Johnson has very small shoes to fill, since she is replacing outgoing chair Lamar Smith, a right-wing Republican from San Antonio that didn’t seek re-election. Johnson has a science background with degrees in nursing, while Smith didn’t even believe in science, space or technology.

In our last interview, Johnson expressed excitement at being able to have serious discussions about funding cancer research, space exploration and new technologies, like driverless vehicles, without having to convince anyone that those things exist.

On a visit to Dallas last year, now-Speaker of the House Nancy Pelosi said Democrats rely on Johnson’s expertise when it comes to issues relating to science, space and technology.

“It is a great honor to be selected by my Democratic colleagues to serve as the Chairwoman of the Science, Space, and Technology Committee,” Johnson said in a statement. “I look forward to leading the committee as we pursue a constructive legislative agenda that advances our nation’s research, development, and innovation enterprise and conducting oversight that will explore emerging science and technology issues and the impacts of the Administration’s science policies on the public and the nation as a whole.

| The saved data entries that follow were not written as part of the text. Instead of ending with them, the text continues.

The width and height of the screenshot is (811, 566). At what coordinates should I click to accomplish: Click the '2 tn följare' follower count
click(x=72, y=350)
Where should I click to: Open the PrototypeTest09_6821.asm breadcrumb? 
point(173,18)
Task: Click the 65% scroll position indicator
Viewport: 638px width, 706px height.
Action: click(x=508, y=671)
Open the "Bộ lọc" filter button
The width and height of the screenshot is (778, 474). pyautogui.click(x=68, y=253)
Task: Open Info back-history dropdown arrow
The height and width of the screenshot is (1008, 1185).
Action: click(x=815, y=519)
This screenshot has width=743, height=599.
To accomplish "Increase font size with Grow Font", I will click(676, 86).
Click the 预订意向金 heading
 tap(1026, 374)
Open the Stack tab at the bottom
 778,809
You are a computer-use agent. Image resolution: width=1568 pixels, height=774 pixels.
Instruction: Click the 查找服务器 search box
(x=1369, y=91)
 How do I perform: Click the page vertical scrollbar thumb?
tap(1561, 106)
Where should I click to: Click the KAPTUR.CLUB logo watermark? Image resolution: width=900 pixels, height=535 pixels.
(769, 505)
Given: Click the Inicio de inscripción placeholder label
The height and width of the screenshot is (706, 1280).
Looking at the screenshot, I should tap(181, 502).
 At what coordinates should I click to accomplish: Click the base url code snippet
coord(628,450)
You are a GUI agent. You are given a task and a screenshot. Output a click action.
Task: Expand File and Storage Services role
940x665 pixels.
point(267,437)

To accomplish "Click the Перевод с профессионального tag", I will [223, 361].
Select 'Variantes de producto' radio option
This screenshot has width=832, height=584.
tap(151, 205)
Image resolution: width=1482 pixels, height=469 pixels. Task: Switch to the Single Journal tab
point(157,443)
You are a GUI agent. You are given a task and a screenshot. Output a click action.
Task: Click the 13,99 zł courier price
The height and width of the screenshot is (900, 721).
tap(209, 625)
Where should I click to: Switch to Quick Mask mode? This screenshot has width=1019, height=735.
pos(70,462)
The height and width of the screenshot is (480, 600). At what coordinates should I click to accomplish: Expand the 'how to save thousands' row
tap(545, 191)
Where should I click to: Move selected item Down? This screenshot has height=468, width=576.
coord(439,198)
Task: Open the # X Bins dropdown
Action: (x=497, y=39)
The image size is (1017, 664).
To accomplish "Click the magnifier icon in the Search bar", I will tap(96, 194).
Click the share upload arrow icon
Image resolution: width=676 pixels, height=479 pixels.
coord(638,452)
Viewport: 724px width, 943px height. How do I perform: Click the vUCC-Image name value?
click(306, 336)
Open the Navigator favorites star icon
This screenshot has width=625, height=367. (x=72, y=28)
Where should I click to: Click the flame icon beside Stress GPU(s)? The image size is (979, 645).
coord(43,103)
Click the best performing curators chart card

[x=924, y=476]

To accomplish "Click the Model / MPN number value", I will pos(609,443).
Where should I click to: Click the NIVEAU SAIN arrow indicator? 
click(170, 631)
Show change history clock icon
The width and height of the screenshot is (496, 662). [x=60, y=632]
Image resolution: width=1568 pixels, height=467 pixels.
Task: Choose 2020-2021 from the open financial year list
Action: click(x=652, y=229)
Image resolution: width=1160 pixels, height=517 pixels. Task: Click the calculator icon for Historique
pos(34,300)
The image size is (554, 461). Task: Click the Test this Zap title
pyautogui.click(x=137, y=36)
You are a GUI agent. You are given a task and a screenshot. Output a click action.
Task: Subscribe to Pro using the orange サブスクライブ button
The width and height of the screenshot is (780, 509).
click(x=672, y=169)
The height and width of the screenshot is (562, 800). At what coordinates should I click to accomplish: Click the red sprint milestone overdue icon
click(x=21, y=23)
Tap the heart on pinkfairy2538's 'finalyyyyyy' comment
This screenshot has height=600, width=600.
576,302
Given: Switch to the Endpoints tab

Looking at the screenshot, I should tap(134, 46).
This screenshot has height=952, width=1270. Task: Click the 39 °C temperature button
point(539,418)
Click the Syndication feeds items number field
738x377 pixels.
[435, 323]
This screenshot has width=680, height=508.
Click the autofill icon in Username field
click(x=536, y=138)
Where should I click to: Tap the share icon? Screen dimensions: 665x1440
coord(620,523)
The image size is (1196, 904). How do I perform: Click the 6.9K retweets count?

“We must ensure that our tax dollars are being used effectively, the use of science by our agencies is being protected, and our public health and the environment are not being endangered,” she continued. “In my 26 years on this committee, I have seen some of the best examples of what happens when we come together as lawmakers to work towards solutions. There is much work to be done. I hope that every Member appointed to this committee will join with me to find solutions for the challenges of today and tomorrow.”